> TASK
List the titles of the other blog posts that are mentioned in the post below about an official Docker image for the Sumo Logic Collector.

> TEXT EXCERPT
------------------------------
Back to blog results

December 11, 2014By Christian Beedgen

An Official Docker Image For The Sumo Logic Collector

Note: This post is now superceded by Update On Logging With Docker.

Learning By Listening, And Doing

Over the last couple of months, we have spent a lot of time learning about Docker, the distributed application delivery platform that is taking the world by storm. We have started looking into how we can best leverage Docker for our own service. And of course, we have spent a lot of time talking to our customers. We have so far learned a lot by listening to them describe how they deal with logging in a containerized environment.

We actually have already re-blogged how Caleb, one of our customers, is Adding Sumo Logic To A Dockerized App. Our very own Dwayne Hoover has written about Four Ways to Collect Docker Logs in Sumo Logic.

Along the way, it has become obvious that it makes sense for us to provide an “official” image for the Sumo Collector. Sumo Logic exposes an easy to use HTTP API, but the vast majority of our customers are leveraging our Collector software as a trusted, production-grade data collection conduit. We are and will continue to be excited about folks building their own images for their own custom purposes. Yet, the questions we get make it clear that we should release an official Sumo Logic Collector image for use in a containerized world

Instant Gratification, With Batteries Included

A common way to integrate logging with containers is to use Syslog. This has been discussed before in various places all over the internet. If you can direct all your logs to Syslog, we now have a Sumo Logic Syslog Collector image that will get you up and running immediately:

docker run -d -p 514:514 -p 514:514/udp --name="sumo-logic-collector"
sumologic/collector:latest-syslog [Access ID] [Access key]

Started this way, the default Syslog port 514 is mapped port on the host. To test whether everything is working well, use telnet on the host:

telnet localhost 514

Then type some text, hit return, and then CTRL-] to close the connection, and enter quit to exittelnet. After a few moments, what you type should show up in the Sumo Logic service. Use a search to find the message(s).

To test the UDP listener, on the host, use Netcat, along the lines of:

I'm in ur sysloggz | nc -v -u -w 0 localhost 514

And again, the message should show up on the Sumo Logic end when searched for.

If you want to start a container that is configured to log to syslog and make it automatically latch on to the Collector container’s exposed port, use linking:

docker run -it --link sumo-logic-collector:sumo ubuntu /bin/bash

From within the container, you can then talk to the Collector listening on port 514 by using the environment variables populated by the linking:

echo "I'm in ur linx" | nc -v -u -w 0 $SUMO_PORT_514_TCP_ADDR $SUMO_PORT_514_TCP_PORT

That’s all there is to it. The image is available from Docker Hub. Setting up an Access ID/Access Key combination is described in our online help.
------------------------------
> THE DATA
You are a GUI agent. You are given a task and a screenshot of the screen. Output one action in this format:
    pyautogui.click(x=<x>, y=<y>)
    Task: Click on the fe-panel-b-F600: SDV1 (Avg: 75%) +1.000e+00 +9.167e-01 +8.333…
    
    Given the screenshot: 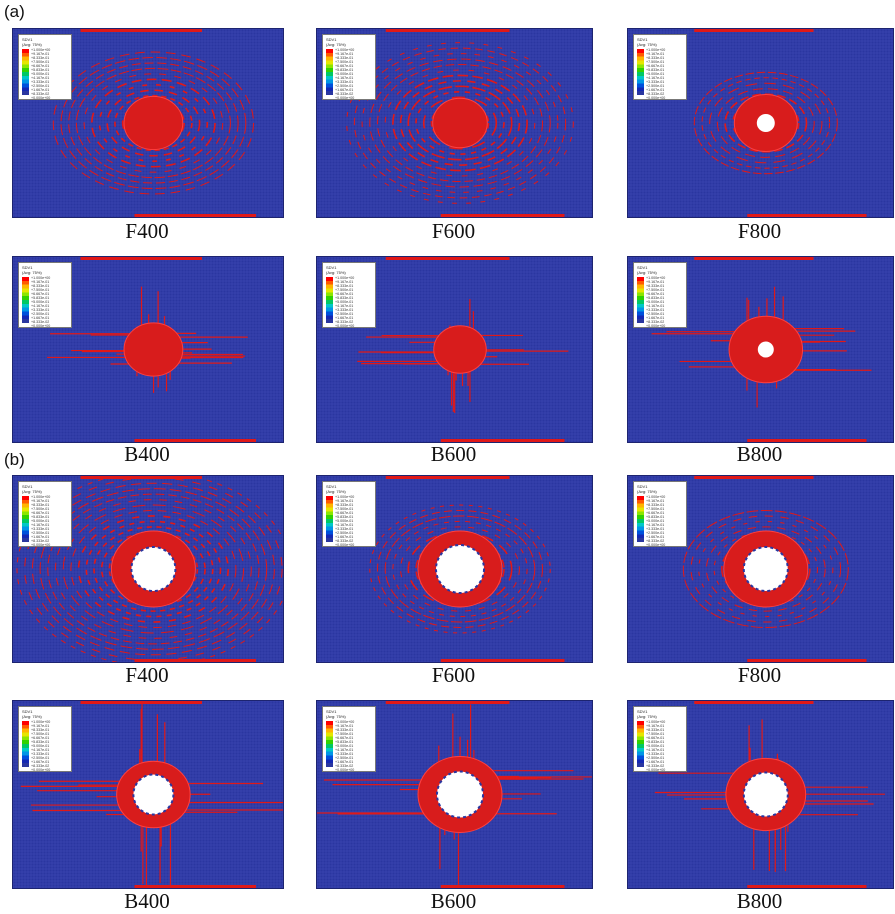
------------------------------
> WRITTEN SOLUTION
- Update On Logging With Docker
- Adding Sumo Logic To A Dockerized App
- Four Ways to Collect Docker Logs in Sumo Logic